There is a hush. His twelve, and Auster and Linus attend. He sips the sour wine.

'I called to him to be gone. I opened my arms wide like so, and in my hands were swords of silver. Light shone from them and lit the room and dazzled the devil, but he twisted upon himself and spat and became then a creature breathing fire. "Be gone," I cried out. "Be gone. You know not who I am." The fire he breathed burned me not. I was as one bathed in light divine and he cowered back. One head sucked at the youth for the last of his spirit, the other spat skyward, and a flock of birds it seemed fell from the sky slain. I raised my sword and plunged it to him. It sunk into the hardened scale as though in hide. Black blood of him, hot, flowed. Verily it did. He was wounded, and my sword plunged again and again till he twisted back from me and the youth and departed into darkness.'

Matthias allows a pause. None speaks. The pain in the eye pulses from the telling. He touches the poultice, tries to mask the shudder that passes through him.
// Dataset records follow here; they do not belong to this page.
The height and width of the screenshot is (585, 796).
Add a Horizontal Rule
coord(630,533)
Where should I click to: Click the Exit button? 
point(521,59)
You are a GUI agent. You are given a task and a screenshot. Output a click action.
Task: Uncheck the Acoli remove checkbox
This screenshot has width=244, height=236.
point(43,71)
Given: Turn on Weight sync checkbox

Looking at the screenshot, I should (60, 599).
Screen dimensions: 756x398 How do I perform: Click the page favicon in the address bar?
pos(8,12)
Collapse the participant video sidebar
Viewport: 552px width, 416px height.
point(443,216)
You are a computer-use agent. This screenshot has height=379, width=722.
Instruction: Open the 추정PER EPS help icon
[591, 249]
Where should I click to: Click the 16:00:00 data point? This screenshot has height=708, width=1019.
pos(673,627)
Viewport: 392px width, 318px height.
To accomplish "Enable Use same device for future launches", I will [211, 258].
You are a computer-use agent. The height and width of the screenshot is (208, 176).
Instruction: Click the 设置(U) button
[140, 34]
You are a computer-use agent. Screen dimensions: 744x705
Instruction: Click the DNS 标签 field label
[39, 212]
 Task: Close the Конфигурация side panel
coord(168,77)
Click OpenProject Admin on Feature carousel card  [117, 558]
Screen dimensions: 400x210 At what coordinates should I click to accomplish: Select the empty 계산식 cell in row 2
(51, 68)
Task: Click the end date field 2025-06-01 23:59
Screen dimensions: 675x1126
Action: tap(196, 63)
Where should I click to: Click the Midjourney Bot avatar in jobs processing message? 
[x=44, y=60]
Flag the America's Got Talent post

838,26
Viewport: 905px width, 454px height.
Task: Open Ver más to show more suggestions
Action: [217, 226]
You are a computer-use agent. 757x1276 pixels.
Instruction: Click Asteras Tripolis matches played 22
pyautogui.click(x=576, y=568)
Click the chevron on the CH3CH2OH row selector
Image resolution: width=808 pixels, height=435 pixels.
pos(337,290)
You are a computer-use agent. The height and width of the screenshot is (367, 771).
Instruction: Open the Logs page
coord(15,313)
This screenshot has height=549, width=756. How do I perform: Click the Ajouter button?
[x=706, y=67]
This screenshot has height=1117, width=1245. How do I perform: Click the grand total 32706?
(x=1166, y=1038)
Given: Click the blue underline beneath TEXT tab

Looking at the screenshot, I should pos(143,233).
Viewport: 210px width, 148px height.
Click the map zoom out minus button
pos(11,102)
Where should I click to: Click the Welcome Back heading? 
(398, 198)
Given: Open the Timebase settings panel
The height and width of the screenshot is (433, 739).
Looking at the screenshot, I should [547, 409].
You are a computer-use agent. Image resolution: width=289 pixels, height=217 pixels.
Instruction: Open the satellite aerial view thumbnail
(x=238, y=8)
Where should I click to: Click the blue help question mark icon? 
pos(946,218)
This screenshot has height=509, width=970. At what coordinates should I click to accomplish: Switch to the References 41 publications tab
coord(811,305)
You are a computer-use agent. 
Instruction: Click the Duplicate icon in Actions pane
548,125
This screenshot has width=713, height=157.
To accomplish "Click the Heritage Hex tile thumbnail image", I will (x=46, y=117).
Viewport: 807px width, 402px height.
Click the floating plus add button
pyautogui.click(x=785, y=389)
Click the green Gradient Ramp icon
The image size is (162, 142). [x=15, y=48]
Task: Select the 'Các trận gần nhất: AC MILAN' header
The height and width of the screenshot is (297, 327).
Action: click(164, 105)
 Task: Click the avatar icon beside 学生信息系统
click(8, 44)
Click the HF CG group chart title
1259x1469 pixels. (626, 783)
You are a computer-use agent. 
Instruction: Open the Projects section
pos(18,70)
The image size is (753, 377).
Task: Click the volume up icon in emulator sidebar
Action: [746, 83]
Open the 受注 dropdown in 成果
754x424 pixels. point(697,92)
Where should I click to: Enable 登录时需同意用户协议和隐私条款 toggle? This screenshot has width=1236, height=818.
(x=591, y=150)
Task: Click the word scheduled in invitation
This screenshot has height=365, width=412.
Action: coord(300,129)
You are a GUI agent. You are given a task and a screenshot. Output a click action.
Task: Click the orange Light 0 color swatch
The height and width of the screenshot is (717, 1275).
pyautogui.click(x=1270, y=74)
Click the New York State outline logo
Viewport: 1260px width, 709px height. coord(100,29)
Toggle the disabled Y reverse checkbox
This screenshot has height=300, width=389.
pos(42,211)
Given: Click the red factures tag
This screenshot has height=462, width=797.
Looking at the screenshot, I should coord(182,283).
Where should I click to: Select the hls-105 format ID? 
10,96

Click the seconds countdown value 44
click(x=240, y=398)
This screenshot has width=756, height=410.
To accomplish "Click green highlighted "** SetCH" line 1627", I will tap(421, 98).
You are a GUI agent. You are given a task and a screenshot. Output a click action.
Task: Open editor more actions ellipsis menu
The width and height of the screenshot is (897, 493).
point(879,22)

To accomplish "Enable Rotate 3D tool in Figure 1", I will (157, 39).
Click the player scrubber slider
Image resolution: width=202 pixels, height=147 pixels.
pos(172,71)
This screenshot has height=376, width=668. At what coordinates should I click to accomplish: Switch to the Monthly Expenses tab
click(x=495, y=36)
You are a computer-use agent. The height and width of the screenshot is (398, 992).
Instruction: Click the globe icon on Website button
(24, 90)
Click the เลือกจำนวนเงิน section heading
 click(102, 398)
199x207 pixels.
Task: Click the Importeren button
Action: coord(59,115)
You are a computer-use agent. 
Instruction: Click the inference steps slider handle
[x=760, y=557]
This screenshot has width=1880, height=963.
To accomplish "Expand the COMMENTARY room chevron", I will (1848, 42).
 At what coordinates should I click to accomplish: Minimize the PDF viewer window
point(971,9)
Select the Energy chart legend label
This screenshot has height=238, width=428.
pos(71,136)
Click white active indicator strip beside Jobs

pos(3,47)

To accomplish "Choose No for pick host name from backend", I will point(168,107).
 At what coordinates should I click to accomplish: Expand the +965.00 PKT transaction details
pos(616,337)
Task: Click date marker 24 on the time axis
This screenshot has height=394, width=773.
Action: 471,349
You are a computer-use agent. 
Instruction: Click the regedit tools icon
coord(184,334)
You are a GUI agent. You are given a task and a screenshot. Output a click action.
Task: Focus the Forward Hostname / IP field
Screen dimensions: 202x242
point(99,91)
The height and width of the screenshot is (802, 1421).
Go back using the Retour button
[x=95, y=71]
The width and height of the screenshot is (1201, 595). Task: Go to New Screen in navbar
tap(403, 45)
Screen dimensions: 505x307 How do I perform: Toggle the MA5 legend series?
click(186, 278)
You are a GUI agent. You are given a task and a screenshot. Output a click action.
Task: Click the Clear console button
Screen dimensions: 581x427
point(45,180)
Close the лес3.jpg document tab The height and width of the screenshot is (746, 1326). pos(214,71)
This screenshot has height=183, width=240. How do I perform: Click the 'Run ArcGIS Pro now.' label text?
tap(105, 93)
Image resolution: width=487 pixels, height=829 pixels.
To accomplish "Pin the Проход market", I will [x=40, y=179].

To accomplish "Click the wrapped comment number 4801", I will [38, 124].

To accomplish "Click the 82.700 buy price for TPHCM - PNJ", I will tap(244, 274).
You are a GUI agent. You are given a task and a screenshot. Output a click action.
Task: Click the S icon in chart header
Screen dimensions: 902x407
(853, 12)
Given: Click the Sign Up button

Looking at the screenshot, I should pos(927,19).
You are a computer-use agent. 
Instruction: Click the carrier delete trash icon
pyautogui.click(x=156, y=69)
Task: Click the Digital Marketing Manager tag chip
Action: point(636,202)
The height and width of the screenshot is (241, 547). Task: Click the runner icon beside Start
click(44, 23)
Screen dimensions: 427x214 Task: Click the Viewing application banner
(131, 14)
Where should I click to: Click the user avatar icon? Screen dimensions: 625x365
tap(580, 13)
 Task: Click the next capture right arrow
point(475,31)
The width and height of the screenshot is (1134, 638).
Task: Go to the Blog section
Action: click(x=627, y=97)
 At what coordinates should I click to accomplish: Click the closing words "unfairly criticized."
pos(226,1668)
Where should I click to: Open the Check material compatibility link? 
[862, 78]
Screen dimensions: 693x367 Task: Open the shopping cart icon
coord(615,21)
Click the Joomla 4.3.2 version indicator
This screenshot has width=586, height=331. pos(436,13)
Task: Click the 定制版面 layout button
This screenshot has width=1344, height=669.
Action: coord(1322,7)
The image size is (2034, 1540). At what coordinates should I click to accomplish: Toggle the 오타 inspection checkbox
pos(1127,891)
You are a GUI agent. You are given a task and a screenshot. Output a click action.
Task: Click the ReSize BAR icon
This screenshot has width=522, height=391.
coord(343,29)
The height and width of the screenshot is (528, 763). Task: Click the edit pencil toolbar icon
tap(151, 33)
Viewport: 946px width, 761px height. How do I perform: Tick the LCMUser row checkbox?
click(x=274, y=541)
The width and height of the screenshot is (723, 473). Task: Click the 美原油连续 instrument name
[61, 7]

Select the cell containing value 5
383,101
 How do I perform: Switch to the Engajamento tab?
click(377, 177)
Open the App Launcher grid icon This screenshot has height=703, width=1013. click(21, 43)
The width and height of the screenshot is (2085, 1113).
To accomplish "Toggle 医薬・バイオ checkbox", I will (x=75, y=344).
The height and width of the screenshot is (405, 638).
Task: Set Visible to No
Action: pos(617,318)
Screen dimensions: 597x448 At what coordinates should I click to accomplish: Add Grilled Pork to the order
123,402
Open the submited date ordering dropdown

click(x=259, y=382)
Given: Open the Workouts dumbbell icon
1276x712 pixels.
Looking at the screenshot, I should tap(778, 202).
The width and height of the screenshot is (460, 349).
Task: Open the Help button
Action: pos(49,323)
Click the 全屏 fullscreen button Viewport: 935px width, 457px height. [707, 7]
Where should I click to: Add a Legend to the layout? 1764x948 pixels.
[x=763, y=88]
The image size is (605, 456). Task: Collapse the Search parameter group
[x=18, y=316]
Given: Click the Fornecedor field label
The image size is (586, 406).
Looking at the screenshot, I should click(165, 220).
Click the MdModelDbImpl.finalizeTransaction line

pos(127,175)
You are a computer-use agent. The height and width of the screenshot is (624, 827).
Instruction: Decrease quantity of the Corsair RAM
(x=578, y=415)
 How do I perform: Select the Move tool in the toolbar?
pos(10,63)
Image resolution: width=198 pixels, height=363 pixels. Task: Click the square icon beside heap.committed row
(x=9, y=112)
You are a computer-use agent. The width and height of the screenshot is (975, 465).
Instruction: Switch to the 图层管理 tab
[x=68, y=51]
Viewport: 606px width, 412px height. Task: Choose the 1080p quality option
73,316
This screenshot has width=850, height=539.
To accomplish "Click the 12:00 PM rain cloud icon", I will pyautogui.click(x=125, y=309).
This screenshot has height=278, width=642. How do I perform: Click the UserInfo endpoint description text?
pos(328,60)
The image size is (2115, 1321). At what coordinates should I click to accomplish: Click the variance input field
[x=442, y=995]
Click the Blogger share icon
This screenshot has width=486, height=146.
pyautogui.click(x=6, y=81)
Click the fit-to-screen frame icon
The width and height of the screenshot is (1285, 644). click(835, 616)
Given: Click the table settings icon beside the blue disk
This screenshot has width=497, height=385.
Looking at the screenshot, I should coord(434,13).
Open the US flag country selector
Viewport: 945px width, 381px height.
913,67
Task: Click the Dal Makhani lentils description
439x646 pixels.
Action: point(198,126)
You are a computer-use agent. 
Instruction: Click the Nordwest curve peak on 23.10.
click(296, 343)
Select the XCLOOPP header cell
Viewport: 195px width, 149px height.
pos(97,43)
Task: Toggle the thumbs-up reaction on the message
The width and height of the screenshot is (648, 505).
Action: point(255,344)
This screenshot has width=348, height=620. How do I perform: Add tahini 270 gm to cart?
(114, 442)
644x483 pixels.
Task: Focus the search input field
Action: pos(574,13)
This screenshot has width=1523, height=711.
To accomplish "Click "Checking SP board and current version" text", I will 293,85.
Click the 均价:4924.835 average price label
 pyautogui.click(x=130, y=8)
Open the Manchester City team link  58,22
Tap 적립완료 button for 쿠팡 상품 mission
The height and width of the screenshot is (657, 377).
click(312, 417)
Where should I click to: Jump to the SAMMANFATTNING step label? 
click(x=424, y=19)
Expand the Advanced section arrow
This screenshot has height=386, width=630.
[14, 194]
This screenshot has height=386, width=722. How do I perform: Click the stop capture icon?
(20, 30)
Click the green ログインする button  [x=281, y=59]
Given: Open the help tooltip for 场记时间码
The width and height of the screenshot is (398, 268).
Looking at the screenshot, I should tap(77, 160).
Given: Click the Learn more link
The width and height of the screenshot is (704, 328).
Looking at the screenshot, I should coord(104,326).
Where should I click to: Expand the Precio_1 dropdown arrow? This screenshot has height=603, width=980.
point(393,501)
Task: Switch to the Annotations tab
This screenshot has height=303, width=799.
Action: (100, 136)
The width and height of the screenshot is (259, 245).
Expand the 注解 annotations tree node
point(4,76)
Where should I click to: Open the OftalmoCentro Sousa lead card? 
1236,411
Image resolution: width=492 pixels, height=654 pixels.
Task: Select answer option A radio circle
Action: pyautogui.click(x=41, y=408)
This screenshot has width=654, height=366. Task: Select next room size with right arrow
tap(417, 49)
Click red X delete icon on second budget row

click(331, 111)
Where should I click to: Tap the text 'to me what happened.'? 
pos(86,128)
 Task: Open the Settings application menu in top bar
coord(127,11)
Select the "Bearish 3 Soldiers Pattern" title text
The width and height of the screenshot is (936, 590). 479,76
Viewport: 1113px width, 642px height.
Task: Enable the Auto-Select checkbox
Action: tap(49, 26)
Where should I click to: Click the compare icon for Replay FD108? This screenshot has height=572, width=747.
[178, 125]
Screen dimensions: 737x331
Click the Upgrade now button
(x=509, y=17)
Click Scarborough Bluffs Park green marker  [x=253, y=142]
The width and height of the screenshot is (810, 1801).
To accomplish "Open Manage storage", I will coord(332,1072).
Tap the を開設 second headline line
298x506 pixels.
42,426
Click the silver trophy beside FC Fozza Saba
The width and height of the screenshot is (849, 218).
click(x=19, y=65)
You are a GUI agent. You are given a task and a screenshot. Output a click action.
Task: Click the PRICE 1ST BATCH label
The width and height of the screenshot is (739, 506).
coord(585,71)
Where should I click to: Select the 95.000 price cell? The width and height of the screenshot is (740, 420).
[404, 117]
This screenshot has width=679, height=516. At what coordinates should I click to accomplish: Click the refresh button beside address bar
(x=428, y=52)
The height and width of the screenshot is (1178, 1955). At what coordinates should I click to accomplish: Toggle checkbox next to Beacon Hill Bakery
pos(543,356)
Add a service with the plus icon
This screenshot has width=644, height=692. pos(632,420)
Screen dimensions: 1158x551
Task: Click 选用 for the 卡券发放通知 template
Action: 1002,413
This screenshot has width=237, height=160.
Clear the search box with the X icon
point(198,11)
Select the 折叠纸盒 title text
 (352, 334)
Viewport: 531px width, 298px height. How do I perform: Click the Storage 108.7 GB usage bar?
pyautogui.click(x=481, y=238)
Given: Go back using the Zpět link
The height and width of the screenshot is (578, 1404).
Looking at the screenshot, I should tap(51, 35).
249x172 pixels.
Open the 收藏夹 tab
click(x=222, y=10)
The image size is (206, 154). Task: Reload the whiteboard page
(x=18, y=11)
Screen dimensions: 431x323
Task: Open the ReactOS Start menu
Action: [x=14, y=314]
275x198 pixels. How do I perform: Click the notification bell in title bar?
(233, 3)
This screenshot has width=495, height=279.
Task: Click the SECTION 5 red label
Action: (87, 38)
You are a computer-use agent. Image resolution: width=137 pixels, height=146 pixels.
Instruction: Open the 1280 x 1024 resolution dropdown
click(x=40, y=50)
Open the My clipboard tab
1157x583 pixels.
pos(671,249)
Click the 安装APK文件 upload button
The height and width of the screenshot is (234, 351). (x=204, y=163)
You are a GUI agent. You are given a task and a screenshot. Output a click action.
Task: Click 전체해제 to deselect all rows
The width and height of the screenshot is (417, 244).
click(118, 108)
'Papias?' Baltsaros asks. 'He was dead?'

'The youth was dead. Auster saw. But his spirit was not taken. It hovered still between this world and the next.'

There is nodding. There is a murmur. There is reverence.

'I knelt then,' Matthias tells them. 'I knelt then to pray that I might be able to intercede on the youth's behalf, that he not leave this world yet. That he be spared to me and returned from death. I summoned the Divine, and found it within me, and touched Papias's forehead, and behold! he lived again.'

There is a gasp. Matthias bows his head. The others do the same.

Wonderful. The power of a story to the credulous.

When Papias wakes a second time, he sees the face of the Apostle. John is bent low over him and must feel the moment, for he turns his head at once.

'Papias?'

'Master.'

'Praise God.' The Apostle reaches his two hands to lay them on the forehead of the youth. The fever is gone.

'Can you hear, Papias?' Ioseph asks.

Tenderly the youth touches his ruined ear, as if his fingers recollect, he nods. 'Yes.'

'Come, we will bear you to the cave,' John says.

'Master, I can walk.'

'You will be weak, Papias,' Ioseph counsels, 'let them bring a litter.'

'No. I will walk. And guide my master. Please.'

And so Papias stands and seems at once to the elder disciples as though he has aged greatly. There is in his bearing the prudent air of one who has come through peril, as if a traveller from lands of plague and famine. He is slow and deliberate where once sudden. He offers his arm to the Apostle. 'Master?'

They go out into the day. Though the storm has moved to the west, the sky is overhung with clouds and the light poor. The disciples progress silently from the dwelling across the smooth rock face polished with wind. The slain seabirds lie where they fell, but none make comment. The dark sea throws itself about, unsettled yet. On the stone steps Papias takes care to attend the Apostle, offering both hands. Wind whirls the white hair and beard. The elders stop and wait. They do not voice opinion on what Matthias seems to have brought to pass; they will wait to hear the word from the Apostle. They have the reverence of ones aware they are in a presence, and though each feels turn inside him the tireless wheel of human questioning, they keep silence. Something is happening, and has happened, but it is not for them to know yet, they believe. All will be revealed. Their faith now is founded as before on the telling of the acts of Jesus the Christ, the Son of God, and the Apostle is as a roadway leading back to that reality and onwards to the Second Coming. He will tell them when he has considered it. He will tell them if Matthias has worked a miracle.